Supreme Court Decision Could Carry Significant Ramifications for US Kidney Patients
The Supreme Court is coming off a big summer, with high-profile decisions and a new justice joining the court’s ranks. For all of the headlines its actions have generated, however, surprisingly little attention has been directed toward a critical decision that could change the way America’s nearly 800,000 end-stage renal disease patients receive coverage for their life-saving dialysis treatments.
The case was Marietta Memorial Hospital v. DaVita, in which a private, employer-sponsored insurance plan offered lower reimbursement rates for dialysis than usual. Current statute, however, requires employer-sponsored plans to continue covering the costs of dialysis for the first 30 months after someone is diagnosed with ESRD (referred to as the Medicare Secondary Payer period), after which Medicare becomes their primary plan. Congress has also passed legislation to prevent insurance providers from discriminating against ESRD patients, but the provider in this case argued it wasn’t discriminating given that the lower reimbursement rates applied to everyone.
As Justice Elena Kagan pointed out in her dissent, however, the correlation between those who need dialysis and those with ESRD is almost one to one, meaning the lower reimbursement rates effectively discriminate against ESRD patients — a group that’s already been disproportionately hurt by the COVID-19 pandemic and has traditionally faced significant disparities in health care. And if employer-sponsored plans are offering low reimbursement rates for dialysis, that means patients would potentially have to go on Medicare sooner than they otherwise would, which could have major ramifications for patients and their families.
One of the biggest losses for patients who have to switch to Medicare before the end of the 30-month MSP period is that employer plans generally offer coverage for critical services that Medicare does not, including transportation to dialysis clinics and dental care. Dental care is especially important for patients hoping to receive a kidney transplant, and losing that coverage could end up costing them their eligibility.

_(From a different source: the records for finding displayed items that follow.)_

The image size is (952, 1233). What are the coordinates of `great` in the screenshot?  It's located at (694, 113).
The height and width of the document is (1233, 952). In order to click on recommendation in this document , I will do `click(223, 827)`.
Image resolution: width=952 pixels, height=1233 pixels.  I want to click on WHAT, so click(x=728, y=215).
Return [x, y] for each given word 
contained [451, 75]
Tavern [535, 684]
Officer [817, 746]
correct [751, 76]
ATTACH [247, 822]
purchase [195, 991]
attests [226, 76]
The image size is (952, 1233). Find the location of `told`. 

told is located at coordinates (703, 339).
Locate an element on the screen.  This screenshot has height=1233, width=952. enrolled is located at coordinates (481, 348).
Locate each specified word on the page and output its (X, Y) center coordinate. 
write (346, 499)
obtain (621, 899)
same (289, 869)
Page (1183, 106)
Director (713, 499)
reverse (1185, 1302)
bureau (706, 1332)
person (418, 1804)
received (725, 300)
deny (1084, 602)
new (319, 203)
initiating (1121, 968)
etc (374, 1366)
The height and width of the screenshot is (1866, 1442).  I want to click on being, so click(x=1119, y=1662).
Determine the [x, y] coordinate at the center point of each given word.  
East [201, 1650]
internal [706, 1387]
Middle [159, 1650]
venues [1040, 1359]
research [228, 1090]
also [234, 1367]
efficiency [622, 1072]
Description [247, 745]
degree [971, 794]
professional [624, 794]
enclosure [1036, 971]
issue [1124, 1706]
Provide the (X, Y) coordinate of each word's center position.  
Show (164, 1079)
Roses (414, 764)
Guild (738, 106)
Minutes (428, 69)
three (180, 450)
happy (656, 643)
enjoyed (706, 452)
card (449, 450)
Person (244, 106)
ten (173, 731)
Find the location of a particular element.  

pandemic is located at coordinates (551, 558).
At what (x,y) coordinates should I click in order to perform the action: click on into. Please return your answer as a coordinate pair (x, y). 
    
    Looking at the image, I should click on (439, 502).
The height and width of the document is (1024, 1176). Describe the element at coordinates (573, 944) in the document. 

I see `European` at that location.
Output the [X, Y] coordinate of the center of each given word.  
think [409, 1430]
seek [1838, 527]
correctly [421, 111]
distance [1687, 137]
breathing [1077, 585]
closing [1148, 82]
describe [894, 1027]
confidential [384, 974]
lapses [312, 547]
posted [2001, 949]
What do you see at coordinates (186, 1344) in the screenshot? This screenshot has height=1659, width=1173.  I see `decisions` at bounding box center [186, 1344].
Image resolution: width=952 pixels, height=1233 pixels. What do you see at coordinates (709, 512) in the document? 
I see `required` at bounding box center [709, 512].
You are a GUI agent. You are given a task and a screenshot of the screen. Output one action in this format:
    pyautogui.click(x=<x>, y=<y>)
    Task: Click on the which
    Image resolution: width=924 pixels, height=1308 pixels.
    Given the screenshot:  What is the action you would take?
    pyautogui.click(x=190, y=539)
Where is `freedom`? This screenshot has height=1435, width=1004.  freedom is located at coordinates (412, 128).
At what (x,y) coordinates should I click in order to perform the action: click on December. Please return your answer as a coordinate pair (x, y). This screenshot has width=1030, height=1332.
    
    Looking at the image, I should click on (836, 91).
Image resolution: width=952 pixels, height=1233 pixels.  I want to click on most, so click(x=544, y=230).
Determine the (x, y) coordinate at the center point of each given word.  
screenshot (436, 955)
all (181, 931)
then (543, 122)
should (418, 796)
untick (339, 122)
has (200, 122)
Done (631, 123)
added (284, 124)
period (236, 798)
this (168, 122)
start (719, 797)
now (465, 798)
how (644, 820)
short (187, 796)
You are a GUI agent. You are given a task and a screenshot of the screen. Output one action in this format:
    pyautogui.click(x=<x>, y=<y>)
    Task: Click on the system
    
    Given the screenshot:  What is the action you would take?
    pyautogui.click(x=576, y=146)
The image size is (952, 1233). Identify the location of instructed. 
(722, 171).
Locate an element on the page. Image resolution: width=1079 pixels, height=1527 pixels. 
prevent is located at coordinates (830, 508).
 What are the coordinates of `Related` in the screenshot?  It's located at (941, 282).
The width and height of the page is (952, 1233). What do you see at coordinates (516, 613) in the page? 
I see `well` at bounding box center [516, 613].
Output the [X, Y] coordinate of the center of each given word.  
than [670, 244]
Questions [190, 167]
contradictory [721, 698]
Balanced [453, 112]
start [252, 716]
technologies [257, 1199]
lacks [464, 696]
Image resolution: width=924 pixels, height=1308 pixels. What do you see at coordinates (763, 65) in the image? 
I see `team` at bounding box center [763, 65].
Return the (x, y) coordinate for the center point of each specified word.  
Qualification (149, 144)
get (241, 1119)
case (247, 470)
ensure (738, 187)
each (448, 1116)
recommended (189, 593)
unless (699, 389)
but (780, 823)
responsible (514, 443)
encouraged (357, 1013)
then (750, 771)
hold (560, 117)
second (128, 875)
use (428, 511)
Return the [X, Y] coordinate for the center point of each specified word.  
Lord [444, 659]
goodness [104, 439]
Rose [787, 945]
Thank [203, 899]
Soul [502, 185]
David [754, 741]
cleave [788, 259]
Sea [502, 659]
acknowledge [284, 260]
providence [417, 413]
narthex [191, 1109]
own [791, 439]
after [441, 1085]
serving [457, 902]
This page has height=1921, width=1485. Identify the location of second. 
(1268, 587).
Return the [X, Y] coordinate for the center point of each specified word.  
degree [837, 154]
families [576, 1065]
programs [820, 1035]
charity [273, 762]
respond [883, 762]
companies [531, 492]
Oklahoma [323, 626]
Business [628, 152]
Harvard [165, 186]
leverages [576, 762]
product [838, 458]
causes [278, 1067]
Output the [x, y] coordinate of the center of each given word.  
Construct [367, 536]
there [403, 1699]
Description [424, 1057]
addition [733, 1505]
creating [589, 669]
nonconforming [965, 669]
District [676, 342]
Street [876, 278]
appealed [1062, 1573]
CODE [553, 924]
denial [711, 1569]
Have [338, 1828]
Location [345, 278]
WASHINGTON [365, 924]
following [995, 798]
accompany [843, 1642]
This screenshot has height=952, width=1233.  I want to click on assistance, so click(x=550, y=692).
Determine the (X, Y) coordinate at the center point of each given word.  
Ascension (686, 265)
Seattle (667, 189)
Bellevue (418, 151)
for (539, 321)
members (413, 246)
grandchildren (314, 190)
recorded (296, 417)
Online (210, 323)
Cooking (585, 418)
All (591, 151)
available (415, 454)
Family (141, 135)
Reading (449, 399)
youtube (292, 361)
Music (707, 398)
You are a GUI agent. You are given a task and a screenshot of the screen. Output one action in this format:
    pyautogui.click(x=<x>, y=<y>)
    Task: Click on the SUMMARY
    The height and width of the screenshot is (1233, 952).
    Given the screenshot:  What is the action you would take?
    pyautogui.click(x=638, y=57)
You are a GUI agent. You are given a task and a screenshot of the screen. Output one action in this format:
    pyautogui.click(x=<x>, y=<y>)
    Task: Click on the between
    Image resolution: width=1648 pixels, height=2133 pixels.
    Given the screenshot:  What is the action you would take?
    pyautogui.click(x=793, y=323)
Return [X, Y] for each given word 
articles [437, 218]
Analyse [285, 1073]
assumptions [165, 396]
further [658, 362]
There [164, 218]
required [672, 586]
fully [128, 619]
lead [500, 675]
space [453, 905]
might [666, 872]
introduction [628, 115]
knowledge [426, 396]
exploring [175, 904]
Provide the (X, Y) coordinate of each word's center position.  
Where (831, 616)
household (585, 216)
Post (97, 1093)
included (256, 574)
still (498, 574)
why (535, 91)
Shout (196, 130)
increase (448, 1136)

The other major hit for patients would be cost. Medicare will only cover up to 80% of the cost of dialysis if an ESRD patient is under 65, and depending on where they live they may not be able to get a supplemental plan (and in cases where they can get one, they are still unaffordable in many states). Without supplemental coverage, that is tens of thousands of dollars coming out of patients’ pockets, which can be devastating for patients and families. Then, of course, there’s the broader public cost that could be associated with private plans suddenly forcing thousands of more patients to Medicare than they should be able to.
Congress needs to step in and preempt the potential fallout from this decision. Otherwise, patients’ lives could very quickly change for the worse. Thankfully, work is already underway in both chambers of Congress to address this before it becomes a larger problem.
In the House, my home-state Rep. Jodey Arrington, R-Texas, joined Reps. Yvette Clarke, D-N.Y., Buddy Carter, R-Ga., and Danny Davis, D-Ill., to introduce a bill that would guarantee insurance providers can’t use lower reimbursement rates for dialysis treatment to effectively discriminate against patients with ESRD. On the other side of Capitol Hill, Sens. Bill Cassidy, R-La., and Bob Menendez, D-N.J., are working on a similar bill.
The Supreme Court decision earlier this summer turned conventional understanding of the MSP period for ESRD patients on its head, and it’s something that needs to be fixed immediately. Congress has an opportunity for a major bipartisan win to protect kidney patients, and I hope that more lawmakers join this effort to protect an already vulnerable group of patients.